Document passage:

▬▬▬▬▬▬▬▬▬▬

And that's something I've been struggling with with music,
which I always come back to because I don't actually like computers.
So I'll analogize everything to something I do like.
But yeah, like, why do I practice?
Why am I practicing this thing?
Well, I want to play like this person.
You know, I saw them do this amazing thing or this improvisation.
I want to get to that.
Well, I can't get to that until I spend hours and hours doing things that are kind of boring or repetitive or require a lot of concentration.
And that stuff's hard.
It doesn't feel good.
What would feel good is to be amazing.
And, you know, that's the same with this.
It's like, what would feel good is to have this working
so I can add something else to it.
And getting to the point where the things that, you know,
it's the stupid cliche,
the journey is more important than destination.
But you have to get to a point where some parts of the journey are enjoyable and
and correcting problems overcoming failures reading the data sheet reading other people's code
yeah stuff like that is is actually at some level enjoyable and you have to have those small wins
though right you have to you can't just slog forever. So you have to, you have to
make your work so that both you do the boring stuff, but also the boring stuff does lead to
small wins. So if you're always feeling like you're in that state of nothing ever works, then
you have to ask yourself, maybe the way I'm going about things isn't the right way.
That's a good point. I mean, some of this comes because I'm working on the final reports critiques for class, but there were a couple of people who got really frustrated and would move on to something else and get really frustrated and move on to something else. good approach to not stay frustrated. But then they ended up with a project that was a whole bunch of frustrations
that weren't complete instead of one thing done well.
And I don't know how to help that.
Saying have patience with yourself, it wouldn't have done me any good to hear that.
No, no.
Once you've got somebody telling you that and you're in the
mode that that's like saying don't stress don't stress or you know calm down calm down
i will not calm down um you know it's really difficult and it's stuff you have to
practice and learning are both skills and all the things that irritate people about learning,
other things irritate people about learning how to learn properly. It's all very meta, but
if you don't know how to learn properly, which I don't profess to know how to learn properly, I
get into this state very often where I'm very frustrated. But if you don't know how to learn properly, then you can expend tremendous effort doing what you think is learning and getting not
very far. And that's one of the things I've been working on for a long time and trying to work on
more recently is how do I spend my time learning more efficiently? You're taking a drum class on how to learn.
I'm taking a drum class on how to practice.
On how to practice.
So there's no exercises about drums or anything.
It's not applicable just to drums, but it happens to be from a drum instructor.

▬▬▬▬▬▬▬▬▬▬

Task requirements:
**1)** Summarize the transcript in two sentences.
**2)** Reproduce the portion of the transcript that opens with "You know, I" and closes with "lot of concentration.", swapping "amazing" for "incredible".

Source data:
▬▬▬▬▬▬▬▬▬▬

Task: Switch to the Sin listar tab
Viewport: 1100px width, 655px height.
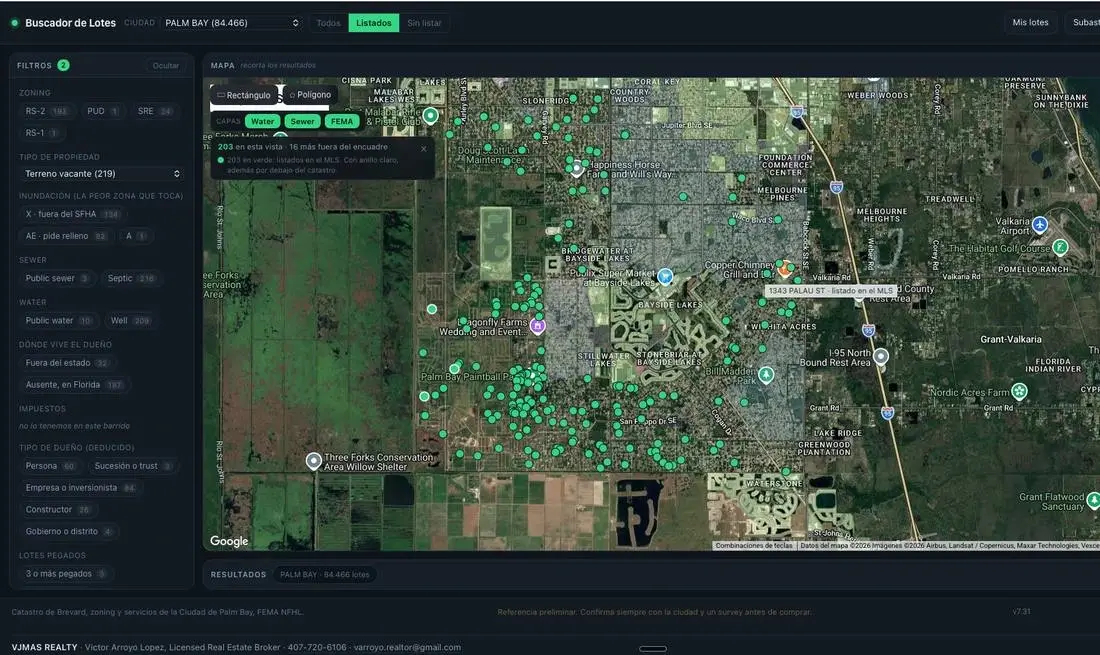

▬▬▬▬▬▬▬▬▬▬

Completed exercise:
**1)** The speaker compares the current work to practicing music, where reaching a goal means spending hours on boring, repetitive work that doesn't feel good, so the work should be arranged so that the boring parts lead to small wins. The conversation then turns to people who kept moving on to something else out of frustration and to learning how to learn efficiently, which one speaker is pursuing through a drum instructor's class on how to practice.

**2)**
You know, I saw them do this incredible thing or this improvisation.
I want to get to that.
Well, I can't get to that until I spend hours and hours doing things that are kind of boring or repetitive or require a lot of concentration.